Semi-supervised Learning of Partial Differential Operators and Dynamical
Flows
- URL: http://arxiv.org/abs/2207.14366v1
- Date: Thu, 28 Jul 2022 19:59:14 GMT
- Title: Semi-supervised Learning of Partial Differential Operators and Dynamical
Flows
- Authors: Michael Rotman, Amit Dekel, Ran Ilan Ber, Lior Wolf, Yaron Oz
- Abstract summary: We present a novel method that combines a hyper-network solver with a Fourier Neural Operator architecture.
We test our method on various time evolution PDEs, including nonlinear fluid flows in one, two, and three spatial dimensions.
The results show that the new method improves the learning accuracy at the time point of supervision point, and is able to interpolate and the solutions to any intermediate time.
- Score: 68.77595310155365
- License: http://arxiv.org/licenses/nonexclusive-distrib/1.0/
- Abstract: The evolution of dynamical systems is generically governed by nonlinear
partial differential equations (PDEs), whose solution, in a simulation
framework, requires vast amounts of computational resources.

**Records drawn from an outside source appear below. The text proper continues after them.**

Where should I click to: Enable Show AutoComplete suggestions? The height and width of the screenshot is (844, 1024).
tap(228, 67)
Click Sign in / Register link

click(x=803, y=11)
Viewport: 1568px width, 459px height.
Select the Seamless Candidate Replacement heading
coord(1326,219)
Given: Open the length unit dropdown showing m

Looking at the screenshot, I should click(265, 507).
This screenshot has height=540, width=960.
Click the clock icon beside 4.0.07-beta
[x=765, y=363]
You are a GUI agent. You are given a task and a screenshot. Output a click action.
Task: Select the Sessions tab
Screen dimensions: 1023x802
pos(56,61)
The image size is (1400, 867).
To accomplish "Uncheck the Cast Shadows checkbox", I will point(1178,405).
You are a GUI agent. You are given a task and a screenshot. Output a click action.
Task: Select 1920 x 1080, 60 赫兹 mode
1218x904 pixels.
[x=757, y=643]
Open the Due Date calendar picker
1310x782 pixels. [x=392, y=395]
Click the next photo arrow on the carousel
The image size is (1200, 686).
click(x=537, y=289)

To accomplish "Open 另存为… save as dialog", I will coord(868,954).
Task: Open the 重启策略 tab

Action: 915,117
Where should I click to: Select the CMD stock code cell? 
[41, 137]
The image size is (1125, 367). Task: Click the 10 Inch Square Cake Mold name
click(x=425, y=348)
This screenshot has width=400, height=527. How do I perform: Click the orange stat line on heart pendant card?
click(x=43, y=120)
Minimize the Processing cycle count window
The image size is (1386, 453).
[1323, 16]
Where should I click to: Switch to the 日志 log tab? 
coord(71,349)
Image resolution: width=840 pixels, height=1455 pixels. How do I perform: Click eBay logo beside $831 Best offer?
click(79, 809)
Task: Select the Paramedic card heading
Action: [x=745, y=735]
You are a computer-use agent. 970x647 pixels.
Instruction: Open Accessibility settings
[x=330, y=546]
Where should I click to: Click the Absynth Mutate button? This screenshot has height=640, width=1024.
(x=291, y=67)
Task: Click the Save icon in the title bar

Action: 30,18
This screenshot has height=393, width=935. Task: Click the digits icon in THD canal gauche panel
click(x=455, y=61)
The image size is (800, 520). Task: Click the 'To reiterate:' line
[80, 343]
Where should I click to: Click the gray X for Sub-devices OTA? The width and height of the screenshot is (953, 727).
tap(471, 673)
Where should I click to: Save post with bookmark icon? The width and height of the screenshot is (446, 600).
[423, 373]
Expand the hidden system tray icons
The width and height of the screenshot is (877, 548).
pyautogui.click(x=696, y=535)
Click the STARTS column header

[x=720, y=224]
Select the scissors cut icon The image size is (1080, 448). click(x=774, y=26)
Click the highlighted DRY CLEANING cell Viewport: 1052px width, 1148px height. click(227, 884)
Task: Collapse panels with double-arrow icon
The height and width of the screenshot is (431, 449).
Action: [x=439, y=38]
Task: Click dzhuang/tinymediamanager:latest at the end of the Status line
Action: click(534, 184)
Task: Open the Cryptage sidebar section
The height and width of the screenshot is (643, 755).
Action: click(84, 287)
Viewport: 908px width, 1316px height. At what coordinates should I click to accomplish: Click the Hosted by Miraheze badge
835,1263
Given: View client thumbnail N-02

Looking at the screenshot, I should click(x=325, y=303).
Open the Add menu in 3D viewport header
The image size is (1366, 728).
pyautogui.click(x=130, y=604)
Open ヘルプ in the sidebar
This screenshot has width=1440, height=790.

In this work, we
present a novel method that combines a hyper-network solver with a Fourier
Neural Operator architecture. Our method treats time and space separately. As a
result, it successfully propagates initial conditions in continuous time steps
by employing the general composition properties of the partial differential
operators. Following previous work, supervision is provided at a specific time
point. We test our method on various time evolution PDEs, including nonlinear
fluid flows in one, two, and three spatial dimensions. The results show that
the new method improves the learning accuracy at the time point of supervision
point, and is able to interpolate and the solutions to any intermediate time.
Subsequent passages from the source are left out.